____ DATA FOR THIS TASK
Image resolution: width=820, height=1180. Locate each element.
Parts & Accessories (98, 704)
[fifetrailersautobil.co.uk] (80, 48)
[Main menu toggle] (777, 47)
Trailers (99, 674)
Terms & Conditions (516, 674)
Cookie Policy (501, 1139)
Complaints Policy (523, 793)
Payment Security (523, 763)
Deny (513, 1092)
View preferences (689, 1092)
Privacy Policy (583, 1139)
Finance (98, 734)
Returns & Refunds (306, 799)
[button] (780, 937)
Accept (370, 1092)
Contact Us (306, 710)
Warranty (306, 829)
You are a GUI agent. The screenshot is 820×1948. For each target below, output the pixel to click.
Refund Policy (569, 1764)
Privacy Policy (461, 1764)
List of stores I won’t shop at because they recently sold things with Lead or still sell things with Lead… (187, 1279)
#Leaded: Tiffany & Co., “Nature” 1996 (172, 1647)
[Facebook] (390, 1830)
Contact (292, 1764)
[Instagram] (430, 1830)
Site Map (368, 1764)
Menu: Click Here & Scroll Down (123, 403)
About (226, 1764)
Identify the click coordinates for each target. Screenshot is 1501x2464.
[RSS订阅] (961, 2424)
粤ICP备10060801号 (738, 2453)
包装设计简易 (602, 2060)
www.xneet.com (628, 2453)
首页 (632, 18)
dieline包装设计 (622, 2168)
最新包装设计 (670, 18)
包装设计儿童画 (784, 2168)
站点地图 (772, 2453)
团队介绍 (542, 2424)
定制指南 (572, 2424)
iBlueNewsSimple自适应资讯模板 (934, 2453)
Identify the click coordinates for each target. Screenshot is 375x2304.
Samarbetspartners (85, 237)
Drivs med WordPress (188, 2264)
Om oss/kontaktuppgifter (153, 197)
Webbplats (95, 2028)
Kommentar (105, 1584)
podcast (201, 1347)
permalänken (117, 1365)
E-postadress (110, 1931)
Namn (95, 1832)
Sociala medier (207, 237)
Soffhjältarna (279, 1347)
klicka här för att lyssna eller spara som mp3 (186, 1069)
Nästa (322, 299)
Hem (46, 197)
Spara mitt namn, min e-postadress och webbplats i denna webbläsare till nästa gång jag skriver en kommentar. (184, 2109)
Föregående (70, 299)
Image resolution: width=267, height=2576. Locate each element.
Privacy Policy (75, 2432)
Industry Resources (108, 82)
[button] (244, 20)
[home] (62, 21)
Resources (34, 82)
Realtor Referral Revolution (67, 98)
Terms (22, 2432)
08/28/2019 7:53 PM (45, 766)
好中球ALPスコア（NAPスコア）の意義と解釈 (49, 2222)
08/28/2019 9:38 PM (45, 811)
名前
________
Only those lines running from the one containing "Screenshot is 1501x2464." through the last line of the data above are to be copied, exactly, with both ends included.

■ **EXERCISE RESULT**
Identify the click coordinates for each target. Screenshot is 1501x2464.
[RSS订阅] (961, 2424)
粤ICP备10060801号 (738, 2453)
包装设计简易 (602, 2060)
www.xneet.com (628, 2453)
首页 (632, 18)
dieline包装设计 (622, 2168)
最新包装设计 (670, 18)
包装设计儿童画 (784, 2168)
站点地图 (772, 2453)
团队介绍 (542, 2424)
定制指南 (572, 2424)
iBlueNewsSimple自适应资讯模板 (934, 2453)
Identify the click coordinates for each target. Screenshot is 375x2304.
Samarbetspartners (85, 237)
Drivs med WordPress (188, 2264)
Om oss/kontaktuppgifter (153, 197)
Webbplats (95, 2028)
Kommentar (105, 1584)
podcast (201, 1347)
permalänken (117, 1365)
E-postadress (110, 1931)
Namn (95, 1832)
Sociala medier (207, 237)
Soffhjältarna (279, 1347)
klicka här för att lyssna eller spara som mp3 (186, 1069)
Nästa (322, 299)
Hem (46, 197)
Spara mitt namn, min e-postadress och webbplats i denna webbläsare till nästa gång jag skriver en kommentar. (184, 2109)
Föregående (70, 299)
Image resolution: width=267, height=2576. Locate each element.
Privacy Policy (75, 2432)
Industry Resources (108, 82)
[button] (244, 20)
[home] (62, 21)
Resources (34, 82)
Realtor Referral Revolution (67, 98)
Terms (22, 2432)
08/28/2019 7:53 PM (45, 766)
好中球ALPスコア（NAPスコア）の意義と解釈 (49, 2222)
08/28/2019 9:38 PM (45, 811)
名前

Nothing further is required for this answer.